そして、動いていなかった心の風車が少しづつ動き始めた。
そんな気がした。
「いい風ですね……」
「本当、雲一つない。真っ青な空! 文也もにも何か感じる?」
雲一つない、空を見上げた。
「青春って、こんな感じなのか?」
二人の視線が俺に向く。
「かもね。青春って何だろ? 百合は青春って何だと思う?」
「私ですか? 私の思う青春……」
篠原さんは頬を赤くし、目を閉じて一言つぶやく。
「好きな人との恋、かな」
青春。俺には好きな人がいない。部活もやってないし、勉強にも打ち込んでいない。
毎日だらだら過ごしているだけ。こんな過ごし方でいいのか?
「私は何事にも一生懸命取り組む! だから、今は青春している!」
「綾乃のやりたいことってなんだ?」
部活? 委員会? こいつに好きな奴っていたっけ?
「文也には秘密! そのうち教えてあげるよ」
「ケチだな」
「ケチで結構。

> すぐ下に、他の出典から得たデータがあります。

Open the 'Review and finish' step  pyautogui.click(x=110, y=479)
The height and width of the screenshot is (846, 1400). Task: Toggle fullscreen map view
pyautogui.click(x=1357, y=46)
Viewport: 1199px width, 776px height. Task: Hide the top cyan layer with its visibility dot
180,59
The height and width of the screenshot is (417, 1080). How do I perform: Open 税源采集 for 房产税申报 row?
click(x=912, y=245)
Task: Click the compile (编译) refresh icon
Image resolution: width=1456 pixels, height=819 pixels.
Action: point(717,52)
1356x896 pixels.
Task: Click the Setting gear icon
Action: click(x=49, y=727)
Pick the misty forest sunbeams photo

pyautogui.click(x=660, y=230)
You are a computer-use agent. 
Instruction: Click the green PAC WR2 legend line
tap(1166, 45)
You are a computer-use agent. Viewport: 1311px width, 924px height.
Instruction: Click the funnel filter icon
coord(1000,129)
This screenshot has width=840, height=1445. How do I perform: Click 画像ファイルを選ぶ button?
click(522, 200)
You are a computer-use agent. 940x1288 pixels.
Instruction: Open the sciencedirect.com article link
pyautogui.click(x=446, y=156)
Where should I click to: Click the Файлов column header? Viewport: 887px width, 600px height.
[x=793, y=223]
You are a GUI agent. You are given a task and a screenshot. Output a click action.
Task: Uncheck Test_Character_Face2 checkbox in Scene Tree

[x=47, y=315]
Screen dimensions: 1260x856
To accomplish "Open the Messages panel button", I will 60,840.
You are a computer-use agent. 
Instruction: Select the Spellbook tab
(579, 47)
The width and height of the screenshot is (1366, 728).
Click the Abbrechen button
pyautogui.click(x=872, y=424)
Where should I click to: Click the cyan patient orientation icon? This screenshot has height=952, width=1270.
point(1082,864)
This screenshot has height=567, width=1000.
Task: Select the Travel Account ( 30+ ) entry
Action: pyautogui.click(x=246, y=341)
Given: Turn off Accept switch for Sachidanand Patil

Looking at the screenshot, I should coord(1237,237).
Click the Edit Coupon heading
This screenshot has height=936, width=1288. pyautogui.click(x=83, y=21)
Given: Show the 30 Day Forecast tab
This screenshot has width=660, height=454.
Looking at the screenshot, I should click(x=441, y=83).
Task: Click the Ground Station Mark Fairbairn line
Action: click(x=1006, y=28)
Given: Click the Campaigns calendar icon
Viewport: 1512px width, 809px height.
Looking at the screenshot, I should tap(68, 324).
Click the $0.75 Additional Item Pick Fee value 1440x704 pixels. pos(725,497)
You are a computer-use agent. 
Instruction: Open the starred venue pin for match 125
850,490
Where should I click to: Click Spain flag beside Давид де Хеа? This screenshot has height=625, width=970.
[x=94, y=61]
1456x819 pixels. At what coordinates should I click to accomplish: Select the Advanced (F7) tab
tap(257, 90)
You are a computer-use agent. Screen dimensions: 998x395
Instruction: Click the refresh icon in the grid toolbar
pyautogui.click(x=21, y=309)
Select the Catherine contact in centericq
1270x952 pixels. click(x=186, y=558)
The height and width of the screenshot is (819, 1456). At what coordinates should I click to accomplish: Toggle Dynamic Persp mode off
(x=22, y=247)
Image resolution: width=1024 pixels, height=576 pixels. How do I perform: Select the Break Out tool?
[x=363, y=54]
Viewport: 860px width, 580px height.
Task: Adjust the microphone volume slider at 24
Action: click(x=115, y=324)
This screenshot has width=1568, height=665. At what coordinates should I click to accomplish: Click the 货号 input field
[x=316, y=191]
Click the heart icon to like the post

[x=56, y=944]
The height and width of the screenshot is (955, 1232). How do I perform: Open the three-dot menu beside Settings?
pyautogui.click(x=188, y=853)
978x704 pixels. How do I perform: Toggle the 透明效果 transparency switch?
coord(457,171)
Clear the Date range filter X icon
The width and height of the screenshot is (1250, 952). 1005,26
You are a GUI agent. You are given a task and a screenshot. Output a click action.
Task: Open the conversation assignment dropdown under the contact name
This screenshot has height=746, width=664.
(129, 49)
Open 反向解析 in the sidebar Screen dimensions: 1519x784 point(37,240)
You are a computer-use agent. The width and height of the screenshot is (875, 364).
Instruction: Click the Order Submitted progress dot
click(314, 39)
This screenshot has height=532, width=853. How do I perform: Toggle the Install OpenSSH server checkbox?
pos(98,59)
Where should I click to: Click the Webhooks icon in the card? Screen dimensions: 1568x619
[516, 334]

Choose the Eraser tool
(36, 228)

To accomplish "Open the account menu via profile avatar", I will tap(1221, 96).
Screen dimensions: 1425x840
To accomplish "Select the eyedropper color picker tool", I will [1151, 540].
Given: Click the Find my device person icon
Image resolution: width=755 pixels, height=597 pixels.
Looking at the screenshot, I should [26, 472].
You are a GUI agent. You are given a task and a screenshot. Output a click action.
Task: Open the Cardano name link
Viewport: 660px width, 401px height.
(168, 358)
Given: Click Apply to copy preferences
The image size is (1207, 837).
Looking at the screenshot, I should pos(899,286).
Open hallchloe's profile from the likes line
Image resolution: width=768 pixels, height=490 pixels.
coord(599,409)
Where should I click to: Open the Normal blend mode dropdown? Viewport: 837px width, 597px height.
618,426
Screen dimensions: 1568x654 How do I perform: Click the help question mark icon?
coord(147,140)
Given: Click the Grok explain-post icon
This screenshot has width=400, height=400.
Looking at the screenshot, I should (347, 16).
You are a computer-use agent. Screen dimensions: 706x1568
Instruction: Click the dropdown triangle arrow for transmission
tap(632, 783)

私も今、青春真っただ中だからさ」
「私も、いま青春していると思うよ」
「俺も二人みたいに、青春できるのか……」
「「できるよ」」
二人の笑顔が、俺に向けられる。きっと、俺も青春することができる。
そんな気がした。
─────
青春はやろうと思ってやるものではない。
気が付いたら青春しているものだ。
恋。
部活。
委員会。
課外活動。
何かを感じる。
何かに打ち込む。
いつ、どこで、どんな時に。
でも、それは、人それぞれ。
もしかしたら十代ではなく、二十代、三十代なのかもしれない。
あとになって思い返す。
あの時が青春だったんだなと。
だから、今を一生懸命。
目標に向かって進んでもいい。
たまに道を間違ってもいい。
気が付いたとき、それが青春だと思うのだから。
───
ん? メール?
『お兄ちゃん! 今夜久しぶりに一緒にお風呂に入ろうか!』
『はいるか!』
『恥ずかしいの?』
『いいから、一人で入れ!』
『はーい』
俺の青春はきっとこれからくる、はず?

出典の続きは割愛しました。